(CBS)-Former passengers are suing Carnival-owned cruise lines and accusing company management and crew members of knowingly exposing them to coronavirus. In one case, the decision to continue boarding passengers caused a customer’s death, lawyers representing a family said.
The most recent case, filed this week, involves Susan and Michael Dorety of Texas, who boarded a Princess Cruise Line ship February 21. Michael Dorety became ill while on board, according to court documents. He later died from coronavirus complications and Susan contracted the disease COVID-19, said Rusty Hardin, a Houston lawyer representing the couple.
“It is shocking to me that a cruise line that had just discharged coronavirus-infected passengers took on board a new group of passengers to then mingle with others who had been exposed,” Hardin said in a statement, referencing the February COVID-19 outbreak on a cruise ship in Japan. “Princess had notice of the dangers. The Doretys did not.”
Missouri couple Debra and Michael Dalton are also suing Princess Cruise Lines. They allege the ship’s crew members knew about the outbreak, but didn’t do enough to safeguard them from exposure during their trip to Hawaii. Passengers “were simply asked to fill out a piece of paper confirming they were not sick” when boarding the ship, court documents state.
“Despite the knowledge and experience it had with the outbreak of the disease on the Diamond Princess just a mere three weeks prior to the February 21 cruise, Princess Cruise did not have proper screening protocol in place to minimize the risk of exposure of the disease to its passengers and crew,” the lawsuit states.
Carnival, which owns Princess and Costa cruise lines, did not return CBS MoneyWatch’s requests for comment.
Lawsuits are piling up as the cruise industry is suffering from the coronavirus pandemic’s impact on business. The U.S. Department of State has advised Americans not to board cruise ships. Fewer customers have cost U.S. cruise lines nearly $750 million cost since January, according to company financial reports.
Cruise lines were also left out of the nearly $2 trillion federal stimulus package, in part because they aren’t technically U.S. companies. Carnival Corp., for instance, is based in Panama.

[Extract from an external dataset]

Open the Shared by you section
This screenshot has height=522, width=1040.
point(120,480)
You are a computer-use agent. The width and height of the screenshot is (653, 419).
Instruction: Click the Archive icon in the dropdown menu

Still, passengers might have a tough time winning their cases, said Morningstar analyst Jaime Katz. That’s because cruise lines make passengers sign a contract before boarding that releases them from certain liabilities, including death.
Courts typically ignore those clauses once a case goes before a judge, said Jeremiah Lowe, a San Diego lawyer representing Arizona couple James and Kelea Nevis in their lawsuit against Costa Cruises, a subsidiary of Carnival Corp. Lowe said those liability clauses are void once a ship docks at a U.S. port.
“They continue to put them in their contracts, probably to discourage people from bringing lawsuits, but they are not being upheld,” Lowe said.
The Nevis lawsuit alleges that crew members knew a passenger had coronavirus symptoms but didn’t advise others to isolate themselves in their rooms. James and Kelea Nevis tested positive for COVID-19 after docking February 29 and are now at home recovering, Lowe said.
Even after docking, the ship that carried the Nevises took another 20-day cruisewith some of the same passengers from the previous voyage, the lawsuit alleges. Lowe called that decision a “systematic failure to protect passengers and the public at large.”
“You wonder at what point are the cruise liners going to figure out that you have to have protocols in place,” he said. “I mean, they’re common carriers, but really they’re floating cities.”